Last March 25, 2007 I received a forwarded SMS message from my mom and it reads:
“In life you’ll realize that the people you meet have a purpose. Some are put there to test you, some would use you, some would teach you and some would bring out the better if not the best in you. Some may even cause you pain and heartache but one must learn to move on. So let go of the people who can’t treat you right and hold on to those who love you back and see your worth.”
And I find this to be true. You learn more about yourself through the friends you have and they also learn from you.
Yes, I have met and lost a friend back in high school who used me and therefore taught me not to take advantage of a person’s kindness or generosity and to at least say thank you for the small, thoughtful things they did for you. I also learned from my high school best friend the value of patience and tolerance for unwanted attention and that true friendships stands the test of time and circumstances. From my college best friends, one brings out the best in me every time we see each other and the other taught me to be more spontaneous and not to dwell on irritation brought about by scheduled activities that didn’t go according to plan because plans aren’t set on stone but instead plans are just there as guides on what activities or tasks to do and so forth.
That is not all. In my young life of 25 years, I have met the one man (for now) who challenges all of my moral and karmic beliefs and tests the strength of my character, of my will, of my sense of right and wrong, of my resolve to stand for what is fair and of my resolve not to give in to the temptation no matter what. I have also met new friends and one of them taught me that there is a time and place for everything and that some people are really meant for you as friends and nothing more if that would make them stay longer with you.
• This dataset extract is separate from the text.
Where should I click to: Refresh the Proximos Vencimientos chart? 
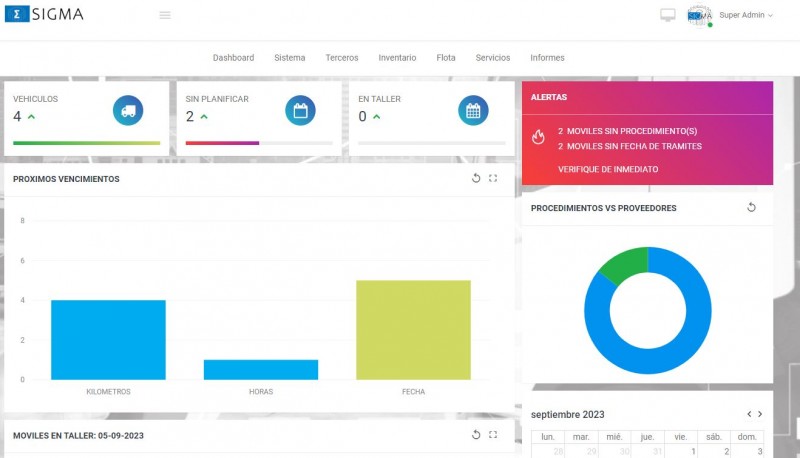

“Friends come and go throughout our lifetime. Some of them stay with us while others leave us behind. Don’t be sad when friends leave you because it only means that you have learned from them whatever it is you needed to learn in life.” - Anonymous
Aside from the above quotes, I would like to share with you this email which was forwarded to me by an officemate entitled “Reason, Season and Lifetime.” Here it goes:
“People come into your life for a reason, a season or a lifetime. When you know which one it is, you will know what to do for that person. When someone is in your life for a REASON, it is usually to meet a need you have expressed. They have come to assist you through a difficulty, to provide you with guidance and support, to aid you physically, emotionally or spiritually. They may seem like a godsend and they are. They are there for the reason you need them to be. Then, without any wrong doing on your part or at an inconvenient time, this person will say or do something to bring the relationship to an end. Sometimes they die. Sometimes they walk away. Sometimes they act up and force you to take a stand. What we must realize is that our need has been met, our desire fulfilled, their work is done. The prayer you sent up has been answered and now it is time to move on. Some people come into your life for a SEASON, because your turn has come to share, grow or learn. They bring you an experience of peace or make you laugh. They may teach you something you have never done. They usually give you an unbelievable amount of joy. Believe it, it is real. But only for a season. LIFETIME relationships teach you lifetime lessons, things you must build upon in order to have a solid emotional foundation. Your job is to accept the lesson, love the person and put what you have learned to use in all other relationships and areas of your life. It is said that love is blind but friendship is clairvoyant.” – Author Unknown
With all that I’ve learned and still learning from the people I meet and still keep, I think it is best to forget the reasons why some friendships turned sour but keep the lessons close to your heart and learn from those mistakes and move on. Life is a beautiful journey. It can take us wherever we want to go with enough room to discover what lies ahead or to retrace our steps by looking at our mistakes objectively and learning from it and we could either travel alone or with a bunch of best friends. Either way, we’re not really alone in this journey for every single day we are blessed to meet new people or to discover something new in the people we already know.